*Task details*. Shown below are entries with pictures; the line with "Open the Konstantinos" through the line with "You are a GUI" is the span to retype exactly, and the pictures stay out.

(Dataset entries)
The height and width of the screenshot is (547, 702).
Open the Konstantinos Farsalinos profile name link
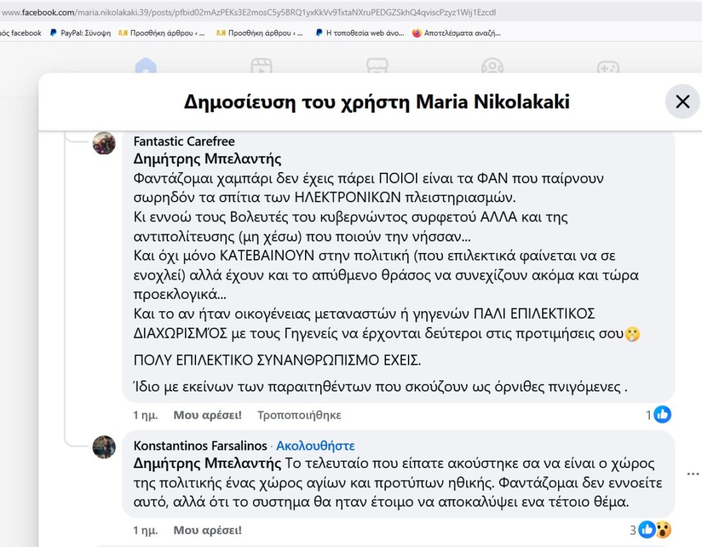tap(200, 446)
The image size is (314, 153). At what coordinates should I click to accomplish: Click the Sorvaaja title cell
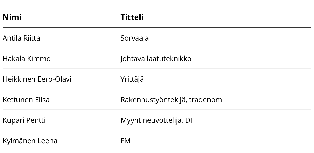click(135, 38)
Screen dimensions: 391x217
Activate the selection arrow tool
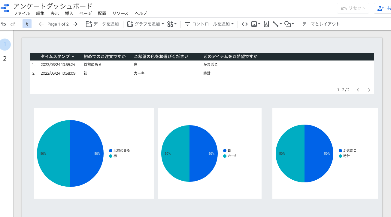[27, 23]
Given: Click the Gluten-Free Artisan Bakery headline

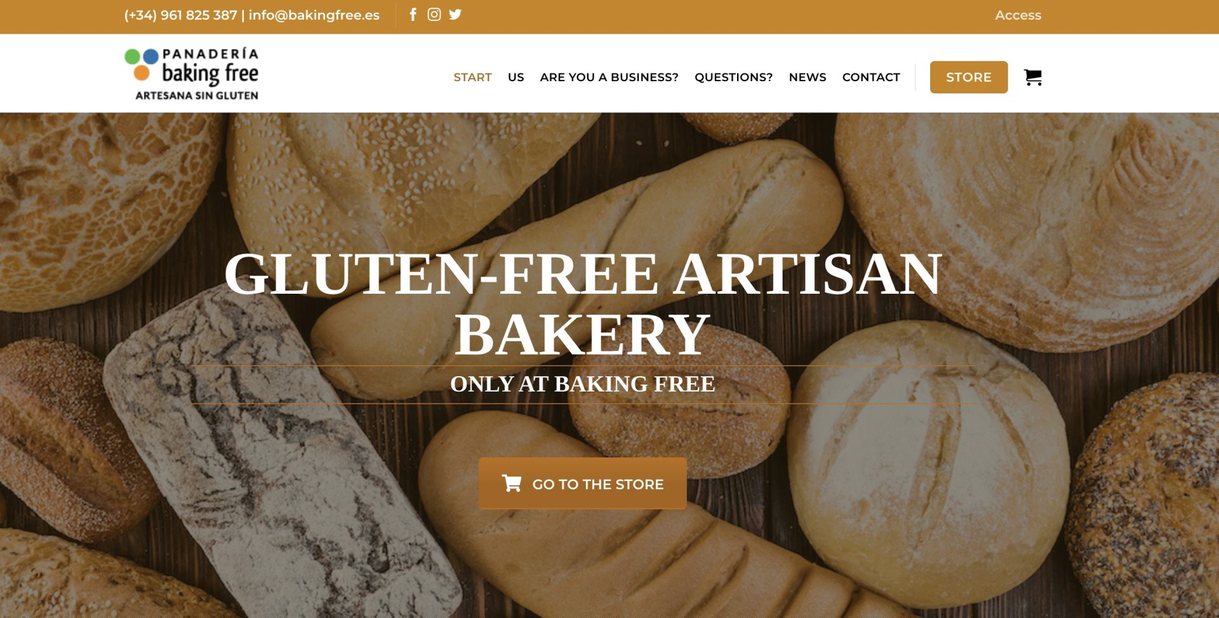Looking at the screenshot, I should coord(583,304).
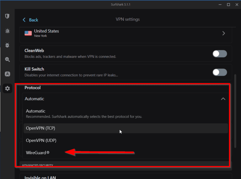Go back using the Back link
The width and height of the screenshot is (241, 179).
(33, 20)
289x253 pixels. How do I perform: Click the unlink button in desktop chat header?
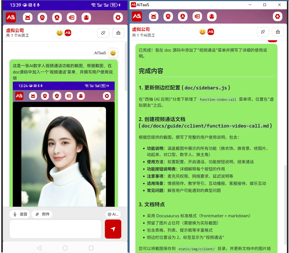click(x=263, y=32)
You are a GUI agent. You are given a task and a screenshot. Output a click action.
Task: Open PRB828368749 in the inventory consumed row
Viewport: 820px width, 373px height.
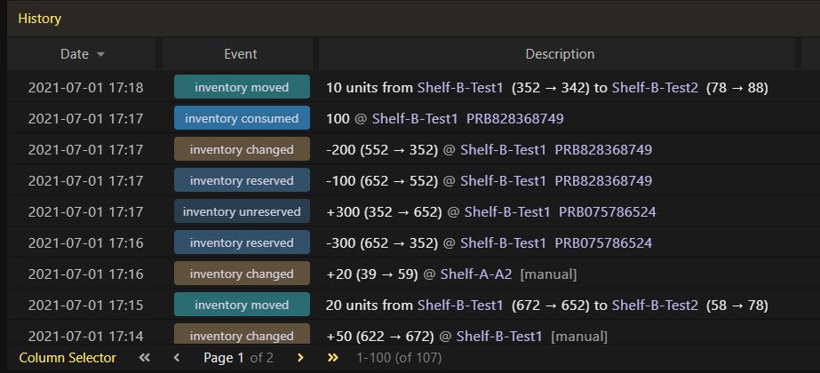515,119
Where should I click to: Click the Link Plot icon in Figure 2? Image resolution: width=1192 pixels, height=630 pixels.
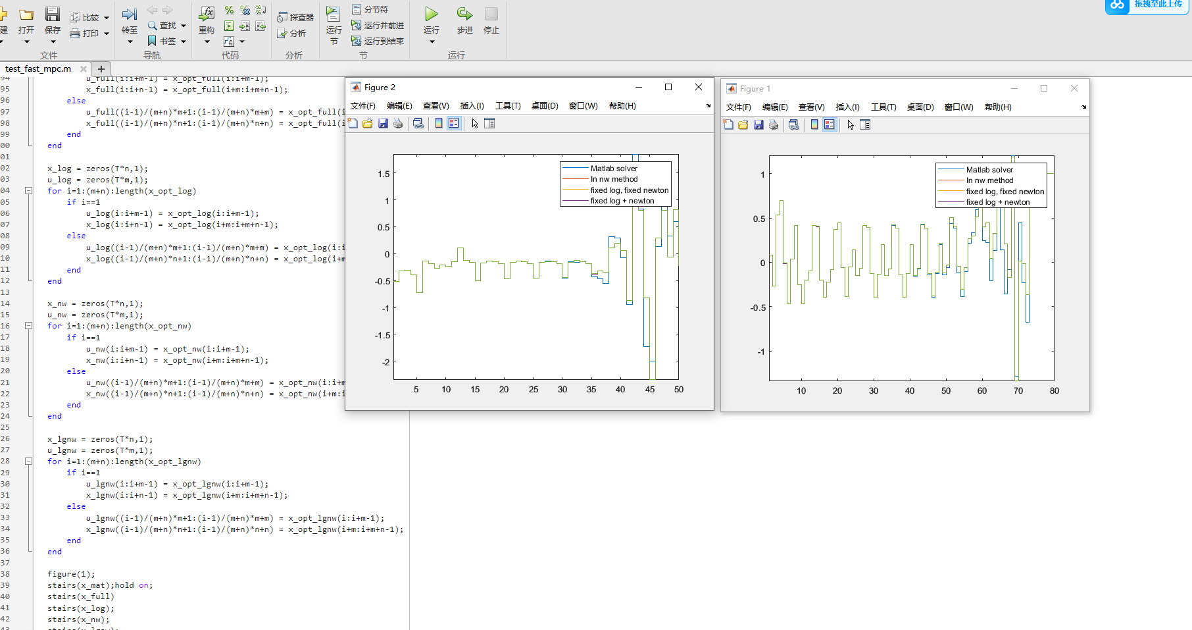point(418,124)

*Output for this task*.
Open the Konstantinos Farsalinos profile name link
tap(200, 446)
The image size is (314, 153). At what coordinates should I click to accomplish: Click the Sorvaaja title cell
click(135, 38)
Screen dimensions: 391x217
Activate the selection arrow tool
[27, 23]
Given: Click the Gluten-Free Artisan Bakery headline

Looking at the screenshot, I should coord(583,304).
Go back using the Back link
The width and height of the screenshot is (241, 179).
(33, 20)
289x253 pixels. How do I perform: Click the unlink button in desktop chat header?
click(x=263, y=32)
You are a GUI agent. You are given a task and a screenshot. Output a click action.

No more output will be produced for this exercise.